Attorney Jerry Phillips acknowledged during opening statements that Mr. Papenfuse was involved in the crash but asked jurors to question whether he was the cause. Calling it a “perfect storm of an accident,” Mr. Phillips pointed out that there were a number of factors involved.
Mr. Phillips told jurors that Never was in a black vehicle backing out into traffic and noted that Never failed to yield, or even stop, at the curb before backing out. He said that while Mr. Papenfuse may have had “bad judgment” in regards to speed, he was not reckless that night.
“Noel Papenfuse is with his friends … coming down his lane of travel with his lights on, yet Mr. Never begins to back, back, back into the southbound lane,” he said.
Jurors heard evidence from six state witnesses Tuesday, including two deputy Lucas County coroners who testified that each of the victims died of multiple blunt force trauma as a result of a crash. Jurors also viewed 52 photographs taken of the scene, depicting the crushed vehicles, lengthy skid marks, and point of collision.
Officer Dennis Cole, an accident reconstruction expert, testified about various measurements and formulas used to calculate speeds and positioning of vehicles. He testified that had Mr. Papenfuse begun braking at the same point but had been going the speed limit, there would have been “almost no collision” or if the vehicles had collided, they would have hit at 1 or 2 mph.
Officer Cole also testified when questioned by the defense that Never violated several traffic laws, including failing to yield right-of-way, backing into the wrong way of travel, and driving under the influence.
Never’s blood alcohol level at the time of the crash was 0.13 percent, the officer testified. In Ohio, drivers are considered under the influence of alcohol if they have a blood alcohol content of 0.08 percent or higher.
Officer Sydney P. Lark testified that an upset Mr. Papenfuse told him while at the hospital on the night of the crash that he had been the designated driver. He further testified that Mr. Papenfuse admitted drinking “two beers and a Long Island Ice Tea.”

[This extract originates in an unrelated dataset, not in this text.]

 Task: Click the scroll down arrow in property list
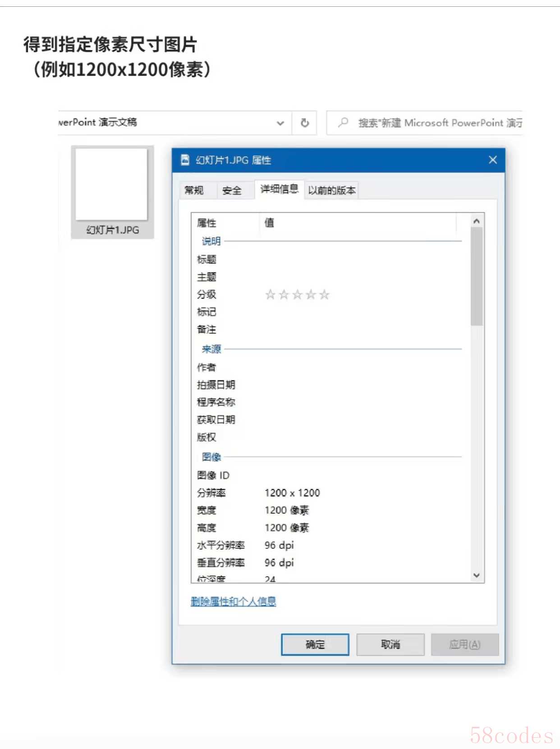coord(477,575)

The officer acknowledged when questioned by Mr. Phillips that although he recalls noticing glassy eyes and slurred speech, he did not document the observations. He said that Mr. Papenfuse was not charged with driving under the influence.

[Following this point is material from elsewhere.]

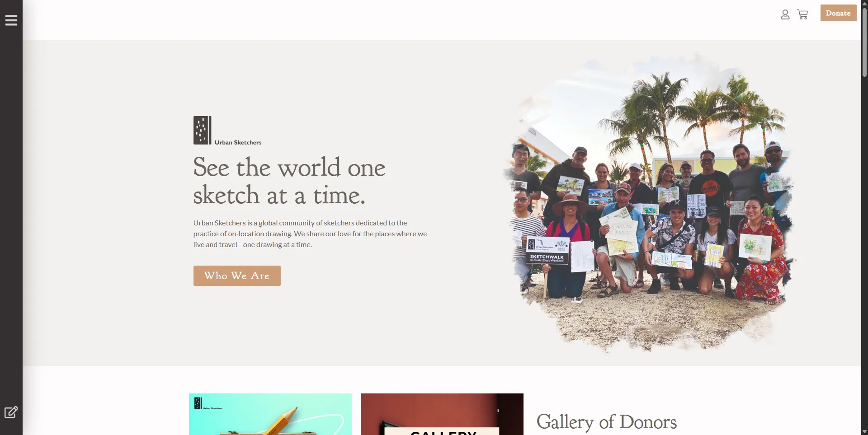
Task: Click the Urban Sketchers description paragraph
Action: [x=310, y=234]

Mr. Papenfuse was not asked to conduct any field sobriety tests because of his injuries, the officer testified.
According to court records, Never of Ottawa Lake, Mich., pleaded guilty July 19 to three counts of aggravated vehicular homicide for his role in the crash. He faces up to 15 years in prison when sentenced Monday.
The trial, over which Judge Stacy Cook is presiding, will resume Wednesday with any defense witnesses and closing arguments.